Restaurant prices are about 25 per cent cheaper in Shanghai and groceries (if you’re on the budget trail) are almost 40 per cent cheaper here too.
It’s cold, but it doesn’t snow during this Christmas night in Shanghai Nada de nieve en esta noche Navideña, Shanghai pic.twitter.com/ZgsiGdOFBt
— Nestor Bustamante (@pylosRuler) December 25, 2014
Ho Chi Minh City instead of Bangkok
New air services over the past couple of years have placed Vietnam firmly on the budget-traveller map. Vietnam now challenges Thailand in terms of value and accessibility. Bangkok needs little introduction. It rocks and rolls with a modern, Westernished tourist-friendly vibe. Infrastructure is top notch and it’s a fantastic jumping-off point for getting to Phuket, Krabi, or Chiang Mai. Ho Chi Minh City is a beautiful city of tree-lined streets, along which all manner of motorbikes and scooter put-put during peak hours. HCMC is packed with great bars and nightclubs and the food (Asian with some French influences) is cheap and delicious. Vietnam is the world’s second-biggest exporter of coffee and it’s an art form here, as far from Starbucks as is possible to get.

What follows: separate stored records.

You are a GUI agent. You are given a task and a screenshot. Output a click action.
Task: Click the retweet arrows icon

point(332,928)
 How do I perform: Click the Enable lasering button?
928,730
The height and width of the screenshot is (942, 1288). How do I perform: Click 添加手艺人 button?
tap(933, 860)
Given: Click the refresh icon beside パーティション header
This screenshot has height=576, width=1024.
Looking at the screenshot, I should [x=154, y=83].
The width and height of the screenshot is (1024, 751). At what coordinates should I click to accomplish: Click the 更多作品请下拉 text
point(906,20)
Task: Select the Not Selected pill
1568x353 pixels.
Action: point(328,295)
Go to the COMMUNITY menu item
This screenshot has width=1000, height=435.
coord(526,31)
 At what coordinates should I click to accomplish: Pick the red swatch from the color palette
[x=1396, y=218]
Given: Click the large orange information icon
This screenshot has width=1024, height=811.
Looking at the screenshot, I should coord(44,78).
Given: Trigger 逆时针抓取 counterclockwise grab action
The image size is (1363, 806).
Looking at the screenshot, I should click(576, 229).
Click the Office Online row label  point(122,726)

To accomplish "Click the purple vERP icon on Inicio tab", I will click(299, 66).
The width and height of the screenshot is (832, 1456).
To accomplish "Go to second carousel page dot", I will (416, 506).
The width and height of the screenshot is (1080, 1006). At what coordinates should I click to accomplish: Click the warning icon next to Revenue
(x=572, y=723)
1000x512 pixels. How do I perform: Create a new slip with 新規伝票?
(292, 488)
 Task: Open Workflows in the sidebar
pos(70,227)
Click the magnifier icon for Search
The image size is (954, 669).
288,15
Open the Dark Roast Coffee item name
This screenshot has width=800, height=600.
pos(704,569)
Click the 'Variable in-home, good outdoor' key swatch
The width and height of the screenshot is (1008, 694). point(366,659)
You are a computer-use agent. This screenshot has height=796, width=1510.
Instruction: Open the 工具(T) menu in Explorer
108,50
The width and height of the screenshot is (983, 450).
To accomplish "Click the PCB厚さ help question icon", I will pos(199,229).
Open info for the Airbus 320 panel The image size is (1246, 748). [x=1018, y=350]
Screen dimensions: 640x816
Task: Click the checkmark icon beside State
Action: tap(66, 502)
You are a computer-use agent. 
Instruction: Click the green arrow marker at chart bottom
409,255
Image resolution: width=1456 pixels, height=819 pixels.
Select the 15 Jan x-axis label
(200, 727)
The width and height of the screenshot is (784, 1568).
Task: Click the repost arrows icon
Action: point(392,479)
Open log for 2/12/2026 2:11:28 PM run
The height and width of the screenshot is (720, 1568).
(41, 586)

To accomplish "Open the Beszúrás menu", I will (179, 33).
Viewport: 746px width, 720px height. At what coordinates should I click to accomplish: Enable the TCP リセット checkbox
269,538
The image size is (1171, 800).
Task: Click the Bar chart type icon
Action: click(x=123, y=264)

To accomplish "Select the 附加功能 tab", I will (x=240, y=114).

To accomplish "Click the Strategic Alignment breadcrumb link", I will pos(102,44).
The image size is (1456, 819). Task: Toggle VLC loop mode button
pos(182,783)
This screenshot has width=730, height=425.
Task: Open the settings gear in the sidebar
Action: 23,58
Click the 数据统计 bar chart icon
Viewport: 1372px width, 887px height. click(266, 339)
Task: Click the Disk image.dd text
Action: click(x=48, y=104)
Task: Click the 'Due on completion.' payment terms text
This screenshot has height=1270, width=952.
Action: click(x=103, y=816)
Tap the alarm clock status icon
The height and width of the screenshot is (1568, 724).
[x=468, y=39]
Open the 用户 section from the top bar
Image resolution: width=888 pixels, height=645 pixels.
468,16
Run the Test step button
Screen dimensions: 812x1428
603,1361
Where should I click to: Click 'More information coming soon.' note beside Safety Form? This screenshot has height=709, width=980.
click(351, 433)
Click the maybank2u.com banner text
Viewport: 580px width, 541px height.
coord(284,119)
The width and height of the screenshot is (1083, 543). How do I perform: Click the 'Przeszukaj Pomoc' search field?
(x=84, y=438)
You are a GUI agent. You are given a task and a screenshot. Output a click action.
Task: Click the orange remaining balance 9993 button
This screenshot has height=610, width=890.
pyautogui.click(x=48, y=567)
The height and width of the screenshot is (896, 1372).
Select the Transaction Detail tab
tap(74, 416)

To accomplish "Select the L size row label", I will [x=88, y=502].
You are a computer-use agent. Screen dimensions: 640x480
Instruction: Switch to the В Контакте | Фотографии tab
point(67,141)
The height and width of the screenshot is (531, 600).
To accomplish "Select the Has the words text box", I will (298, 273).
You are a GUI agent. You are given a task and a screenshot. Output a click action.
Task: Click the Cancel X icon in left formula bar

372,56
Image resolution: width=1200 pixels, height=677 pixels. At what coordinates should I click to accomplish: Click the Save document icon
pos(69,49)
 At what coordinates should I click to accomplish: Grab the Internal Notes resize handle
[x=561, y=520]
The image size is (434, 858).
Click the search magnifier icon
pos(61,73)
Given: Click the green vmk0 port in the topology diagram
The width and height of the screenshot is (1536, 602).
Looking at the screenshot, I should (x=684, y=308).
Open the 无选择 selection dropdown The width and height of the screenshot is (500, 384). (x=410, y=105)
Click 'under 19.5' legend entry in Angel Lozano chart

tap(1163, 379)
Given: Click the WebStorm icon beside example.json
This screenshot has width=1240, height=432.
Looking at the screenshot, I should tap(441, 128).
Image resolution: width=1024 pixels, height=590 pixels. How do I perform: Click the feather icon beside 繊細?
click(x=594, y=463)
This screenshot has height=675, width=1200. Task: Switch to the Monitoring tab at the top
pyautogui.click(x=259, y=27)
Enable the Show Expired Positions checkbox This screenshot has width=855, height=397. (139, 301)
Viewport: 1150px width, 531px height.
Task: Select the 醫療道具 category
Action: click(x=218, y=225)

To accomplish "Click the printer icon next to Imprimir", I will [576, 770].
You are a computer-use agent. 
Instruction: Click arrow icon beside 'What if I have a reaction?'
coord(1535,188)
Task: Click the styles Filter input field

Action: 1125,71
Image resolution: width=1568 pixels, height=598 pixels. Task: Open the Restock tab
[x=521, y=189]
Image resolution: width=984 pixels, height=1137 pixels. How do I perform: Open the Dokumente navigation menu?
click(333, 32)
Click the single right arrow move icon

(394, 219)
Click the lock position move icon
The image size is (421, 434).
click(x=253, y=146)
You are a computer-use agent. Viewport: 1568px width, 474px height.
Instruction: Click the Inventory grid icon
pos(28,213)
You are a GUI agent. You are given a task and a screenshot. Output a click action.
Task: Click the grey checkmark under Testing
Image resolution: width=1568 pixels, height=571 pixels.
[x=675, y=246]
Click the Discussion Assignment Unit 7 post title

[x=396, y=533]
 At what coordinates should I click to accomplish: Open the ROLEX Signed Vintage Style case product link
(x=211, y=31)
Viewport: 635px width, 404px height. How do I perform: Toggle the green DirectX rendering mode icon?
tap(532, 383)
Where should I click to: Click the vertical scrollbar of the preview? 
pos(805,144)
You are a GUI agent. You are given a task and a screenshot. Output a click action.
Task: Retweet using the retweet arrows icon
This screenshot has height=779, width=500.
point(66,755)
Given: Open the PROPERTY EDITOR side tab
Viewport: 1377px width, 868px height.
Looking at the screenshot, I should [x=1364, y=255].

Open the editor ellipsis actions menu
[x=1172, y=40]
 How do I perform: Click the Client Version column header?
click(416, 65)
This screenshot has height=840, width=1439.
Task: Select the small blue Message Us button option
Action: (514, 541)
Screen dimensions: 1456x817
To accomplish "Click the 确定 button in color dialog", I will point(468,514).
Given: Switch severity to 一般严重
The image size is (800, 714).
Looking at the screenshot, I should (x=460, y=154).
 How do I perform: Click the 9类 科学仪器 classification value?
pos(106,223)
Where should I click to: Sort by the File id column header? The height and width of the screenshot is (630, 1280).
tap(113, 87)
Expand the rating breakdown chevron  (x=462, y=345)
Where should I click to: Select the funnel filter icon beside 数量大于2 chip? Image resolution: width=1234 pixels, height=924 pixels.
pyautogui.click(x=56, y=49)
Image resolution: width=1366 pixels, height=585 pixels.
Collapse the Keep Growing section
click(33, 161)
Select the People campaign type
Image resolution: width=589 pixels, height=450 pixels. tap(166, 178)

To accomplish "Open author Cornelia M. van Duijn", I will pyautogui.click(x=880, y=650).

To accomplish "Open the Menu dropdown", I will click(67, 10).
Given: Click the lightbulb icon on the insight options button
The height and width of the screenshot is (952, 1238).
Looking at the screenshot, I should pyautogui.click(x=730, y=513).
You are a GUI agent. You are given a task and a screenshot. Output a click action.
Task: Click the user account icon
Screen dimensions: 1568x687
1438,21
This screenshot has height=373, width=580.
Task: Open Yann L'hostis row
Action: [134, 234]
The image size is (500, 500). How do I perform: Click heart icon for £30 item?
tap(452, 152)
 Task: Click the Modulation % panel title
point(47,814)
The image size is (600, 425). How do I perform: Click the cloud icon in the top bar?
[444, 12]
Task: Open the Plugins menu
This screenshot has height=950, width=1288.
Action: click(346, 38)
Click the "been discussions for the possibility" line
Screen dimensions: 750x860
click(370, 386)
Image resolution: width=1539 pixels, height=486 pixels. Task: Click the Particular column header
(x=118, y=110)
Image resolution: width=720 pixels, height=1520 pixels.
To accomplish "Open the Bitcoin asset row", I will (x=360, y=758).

Cape Town instead of Sydney
There are so many reasons why you should give Sydney a wide berth and visit Cape Town instead. The country is a jet-lag-free zone and the flight is a maneagable 11 hours non-stop rather than 22-plus (with a stopover).
Plus, it consistently tops the best-value charts offering superb value for visitors.
The relative weakness of the rand means bargain-hungry Brits can snap up a cheap holiday. In 2015 there’ll be a greater shift towards experiential tourism and health-and-wellness holidays, both areas in which Cape Town excels. and this bodes well for South Africa as such an experience-rich destination.